The years of struggle finally paid off, with the company experiencing growth of more than 300 percent since 2003 and expecting 2006 sales of $6 million. The covers are currently sold at Verizon Wireless stores and Claire's boutiques, and Fun Friends keeps inking deals with national and international distributors.

Fun Friends has over 100 styles and endless ideas for more, says Parry. The cute and cuddly accessories range from Punky the Monkey to Daisy the Cow and are made to fit on bar or flip phones. Parry and his partners are also venturing outside the cell phone arena and are making Fun Friends to fit over staplers, remote controls, iPods and other items. Says Parry, "We're on a nice climb."

-- Amanda Pennington

Take the Plunge
What: Bachelor party adventure trips
Who: Darren Hitz of Adventure Bachelor Party
Where: Franklin, Michigan
When: Started in 2004

Darren Hitz knew there had to be something better for bachelor parties than a weekend filled with booze and exotic dancers. Looking beyond this cliché, Hitz, 29, decided to plan a bachelor party around a weekend of adventurous white-water river rafting in West Virginia.

The trip was a blast, and Hitz knew there had to be others looking for the same kind of thrill--and their future wives' approval. After searching for companies that catered specifically to guys' pre-wedding bashes and finding nothing, he took it upon himself to fill the void.

In 2004, Hitz launched Adventure Bachelor Party with about $8,000 of his own money. Hitz's niche market is one he's intimately familiar with--because it's his own. "Guys are lazy," he says. Hitz gives guys nation-wide the chance to do something they may not think to do on their own and also gives his other client base--local adventure outfitters--a chance to be seen on a national level.

Although the cost doesn't include airfare, just about everything else is taken care of once the group lands at its destination: three- or four-star accommodations, lavish dinners, the adventure itself and transportation throughout the trip.

With over 20 adventures, including cattle herding in Texas and fishing off the San Francisco coast, Hitz is looking to expand his trips while keeping them intimate. He has also created three separate businesses under the parent company he formed, Hitz Adventures, for bachelorette parties, corporate team-building trips and weekend adventures.

Not only is Hitz's business taking off--he expects sales of over $300,000 in 2006--but he's having fun, too. Says Hitz, "I enjoy being able to provide a service where everyone has a great time and is happy."

-- Amanda Pennington

Letter of the Law
What: Online professional assistance service for lawyers
Who: Bob Unterberger of Legal Writing Success
Where: Wilmington, Delaware
When: 2000
How much: $5,000

It wasn't until a friend made a suggestion that Bob Unterberger realized he had a business on his hands. A lawyer and legal writing teacher, Unterberger, 44, had created a simple website in 1999 where his students could post their work and receive his help on assignments.
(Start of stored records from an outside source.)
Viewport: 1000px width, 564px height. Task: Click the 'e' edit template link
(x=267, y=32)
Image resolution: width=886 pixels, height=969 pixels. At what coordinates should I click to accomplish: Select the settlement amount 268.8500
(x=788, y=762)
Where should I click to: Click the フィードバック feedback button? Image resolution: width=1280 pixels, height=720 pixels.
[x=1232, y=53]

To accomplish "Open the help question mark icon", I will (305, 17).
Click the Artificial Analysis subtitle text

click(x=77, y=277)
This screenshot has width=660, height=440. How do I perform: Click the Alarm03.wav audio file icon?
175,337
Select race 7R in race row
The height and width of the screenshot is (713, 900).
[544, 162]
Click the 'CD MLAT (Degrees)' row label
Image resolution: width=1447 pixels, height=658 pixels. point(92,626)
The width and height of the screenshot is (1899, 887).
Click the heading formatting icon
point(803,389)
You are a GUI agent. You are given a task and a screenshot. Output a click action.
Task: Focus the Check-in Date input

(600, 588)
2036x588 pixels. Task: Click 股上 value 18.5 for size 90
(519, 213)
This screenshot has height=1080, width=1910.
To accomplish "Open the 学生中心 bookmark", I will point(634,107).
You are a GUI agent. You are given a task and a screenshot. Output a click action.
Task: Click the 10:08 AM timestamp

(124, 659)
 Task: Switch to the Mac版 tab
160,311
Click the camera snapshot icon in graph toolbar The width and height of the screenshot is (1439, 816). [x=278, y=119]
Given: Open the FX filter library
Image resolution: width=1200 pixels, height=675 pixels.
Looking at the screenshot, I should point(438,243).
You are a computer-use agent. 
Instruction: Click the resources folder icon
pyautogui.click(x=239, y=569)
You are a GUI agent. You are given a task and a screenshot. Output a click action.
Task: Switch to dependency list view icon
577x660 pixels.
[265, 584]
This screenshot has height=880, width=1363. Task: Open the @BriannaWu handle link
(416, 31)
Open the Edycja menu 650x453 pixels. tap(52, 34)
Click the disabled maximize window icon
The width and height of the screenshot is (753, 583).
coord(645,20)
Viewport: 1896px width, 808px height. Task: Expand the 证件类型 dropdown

Word spread about Unterberger's site, and lawyers began contacting him to ask questions about their own work or, in some cases, offer their services. "A friend said, 'Why don't you create a business plan and see where this can go?'" Unterberger says.

In 2000, Unterberger used his own finances to cover operational expenses, such as office supplies, legal fees and a consultant, to build www.legalwritingsuccess.com. Today, he's still a one-man operation working from home, but he's no longer the one giving the advice. He describes his site as a place where "love connections" are made between lawyers looking for part-time work and lawyers who need extra help on briefs, motions and other legal processes. For every connection he makes, Unterberger keeps about 35 percent of the cost of the assignment. He expects 2006 sales of over $100,000.